- **Material for this task**

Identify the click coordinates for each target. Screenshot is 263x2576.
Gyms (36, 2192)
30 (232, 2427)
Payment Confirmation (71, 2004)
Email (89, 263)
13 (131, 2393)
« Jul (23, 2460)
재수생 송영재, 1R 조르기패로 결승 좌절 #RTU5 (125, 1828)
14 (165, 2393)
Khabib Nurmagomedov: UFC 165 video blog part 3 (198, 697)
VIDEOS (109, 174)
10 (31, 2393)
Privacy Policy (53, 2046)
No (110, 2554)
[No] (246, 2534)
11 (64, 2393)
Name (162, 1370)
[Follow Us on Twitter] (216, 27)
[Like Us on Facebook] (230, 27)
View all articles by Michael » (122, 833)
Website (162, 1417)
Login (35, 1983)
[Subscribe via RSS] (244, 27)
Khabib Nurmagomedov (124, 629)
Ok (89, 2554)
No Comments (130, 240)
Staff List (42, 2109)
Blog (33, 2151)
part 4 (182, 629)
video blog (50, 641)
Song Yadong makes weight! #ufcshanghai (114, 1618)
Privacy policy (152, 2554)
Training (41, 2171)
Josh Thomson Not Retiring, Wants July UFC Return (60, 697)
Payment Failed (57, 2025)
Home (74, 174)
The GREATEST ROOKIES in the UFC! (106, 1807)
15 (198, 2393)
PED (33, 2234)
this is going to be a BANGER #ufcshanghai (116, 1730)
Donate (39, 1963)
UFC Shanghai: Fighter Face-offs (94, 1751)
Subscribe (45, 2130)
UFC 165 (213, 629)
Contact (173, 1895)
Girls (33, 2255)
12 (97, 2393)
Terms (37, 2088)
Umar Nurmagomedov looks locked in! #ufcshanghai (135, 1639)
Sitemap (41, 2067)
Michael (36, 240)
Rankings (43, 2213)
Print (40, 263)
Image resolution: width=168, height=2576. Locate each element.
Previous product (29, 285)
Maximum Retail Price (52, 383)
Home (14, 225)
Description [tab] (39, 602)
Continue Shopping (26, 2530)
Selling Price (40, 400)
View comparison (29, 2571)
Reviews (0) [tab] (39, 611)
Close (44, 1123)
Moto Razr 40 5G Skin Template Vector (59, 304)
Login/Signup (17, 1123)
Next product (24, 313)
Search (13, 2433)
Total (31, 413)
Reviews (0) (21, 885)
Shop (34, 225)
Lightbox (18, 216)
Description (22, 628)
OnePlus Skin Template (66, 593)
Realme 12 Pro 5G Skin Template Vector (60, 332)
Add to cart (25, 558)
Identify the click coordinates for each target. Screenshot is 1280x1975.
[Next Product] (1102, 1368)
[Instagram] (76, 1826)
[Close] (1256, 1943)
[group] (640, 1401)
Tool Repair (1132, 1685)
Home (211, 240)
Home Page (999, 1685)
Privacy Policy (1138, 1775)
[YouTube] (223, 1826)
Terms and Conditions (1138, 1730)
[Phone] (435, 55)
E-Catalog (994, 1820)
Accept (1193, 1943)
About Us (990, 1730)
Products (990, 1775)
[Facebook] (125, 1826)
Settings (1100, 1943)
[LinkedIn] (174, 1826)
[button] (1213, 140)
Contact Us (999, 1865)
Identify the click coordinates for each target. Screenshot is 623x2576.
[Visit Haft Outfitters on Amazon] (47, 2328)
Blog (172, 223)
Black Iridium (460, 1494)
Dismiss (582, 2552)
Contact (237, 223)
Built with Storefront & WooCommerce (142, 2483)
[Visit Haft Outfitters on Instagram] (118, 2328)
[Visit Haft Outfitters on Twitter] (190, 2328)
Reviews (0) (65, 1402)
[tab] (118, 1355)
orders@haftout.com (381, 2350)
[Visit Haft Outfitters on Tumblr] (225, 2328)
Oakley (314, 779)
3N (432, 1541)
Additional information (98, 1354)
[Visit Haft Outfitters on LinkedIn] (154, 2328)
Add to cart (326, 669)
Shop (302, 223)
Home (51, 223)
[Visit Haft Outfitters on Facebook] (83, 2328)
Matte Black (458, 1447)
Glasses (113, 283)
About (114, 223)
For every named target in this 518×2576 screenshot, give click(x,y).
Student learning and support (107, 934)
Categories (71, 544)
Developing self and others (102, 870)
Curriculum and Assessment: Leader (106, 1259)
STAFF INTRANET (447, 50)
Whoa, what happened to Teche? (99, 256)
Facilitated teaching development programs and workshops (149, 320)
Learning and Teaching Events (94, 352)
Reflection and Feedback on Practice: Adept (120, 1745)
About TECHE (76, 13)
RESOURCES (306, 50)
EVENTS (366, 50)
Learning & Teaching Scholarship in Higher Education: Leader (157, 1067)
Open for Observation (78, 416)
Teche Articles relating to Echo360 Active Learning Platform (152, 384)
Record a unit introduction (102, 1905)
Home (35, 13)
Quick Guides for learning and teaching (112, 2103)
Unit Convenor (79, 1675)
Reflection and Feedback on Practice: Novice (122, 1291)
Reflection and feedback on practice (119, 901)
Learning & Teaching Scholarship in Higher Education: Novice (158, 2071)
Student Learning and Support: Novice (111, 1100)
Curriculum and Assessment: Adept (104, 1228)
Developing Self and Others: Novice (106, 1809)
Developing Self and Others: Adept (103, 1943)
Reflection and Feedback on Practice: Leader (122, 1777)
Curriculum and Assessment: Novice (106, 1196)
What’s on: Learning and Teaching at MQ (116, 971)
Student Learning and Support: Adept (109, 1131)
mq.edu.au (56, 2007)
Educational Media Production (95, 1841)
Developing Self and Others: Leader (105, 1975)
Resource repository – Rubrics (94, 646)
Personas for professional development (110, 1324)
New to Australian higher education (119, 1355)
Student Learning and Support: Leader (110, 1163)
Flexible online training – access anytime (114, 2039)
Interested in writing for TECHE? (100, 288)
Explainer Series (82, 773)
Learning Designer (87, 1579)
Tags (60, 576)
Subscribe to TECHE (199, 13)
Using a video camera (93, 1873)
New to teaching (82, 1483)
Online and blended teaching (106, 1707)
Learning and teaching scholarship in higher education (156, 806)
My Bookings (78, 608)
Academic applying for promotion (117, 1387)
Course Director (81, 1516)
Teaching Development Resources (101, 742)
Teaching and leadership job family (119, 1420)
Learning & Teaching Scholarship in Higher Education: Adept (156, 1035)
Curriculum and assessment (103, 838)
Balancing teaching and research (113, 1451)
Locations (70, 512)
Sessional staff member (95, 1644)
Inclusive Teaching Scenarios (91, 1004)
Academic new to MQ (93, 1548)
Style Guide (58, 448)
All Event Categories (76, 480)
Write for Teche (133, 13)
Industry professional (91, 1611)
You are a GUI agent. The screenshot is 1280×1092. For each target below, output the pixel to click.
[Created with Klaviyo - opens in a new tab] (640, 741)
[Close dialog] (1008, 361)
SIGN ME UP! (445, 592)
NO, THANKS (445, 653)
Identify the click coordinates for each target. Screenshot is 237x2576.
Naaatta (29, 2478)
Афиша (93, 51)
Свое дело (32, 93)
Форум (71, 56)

- **What you have to do**
Output the first line of the entries above and every line after it, exactly as written, ending with the line that contains "No (110, 2554)".

- **Exercise answer**
Identify the click coordinates for each target. Screenshot is 263x2576.
Gyms (36, 2192)
30 (232, 2427)
Payment Confirmation (71, 2004)
Email (89, 263)
13 (131, 2393)
« Jul (23, 2460)
재수생 송영재, 1R 조르기패로 결승 좌절 #RTU5 (125, 1828)
14 (165, 2393)
Khabib Nurmagomedov: UFC 165 video blog part 3 (198, 697)
VIDEOS (109, 174)
10 (31, 2393)
Privacy Policy (53, 2046)
No (110, 2554)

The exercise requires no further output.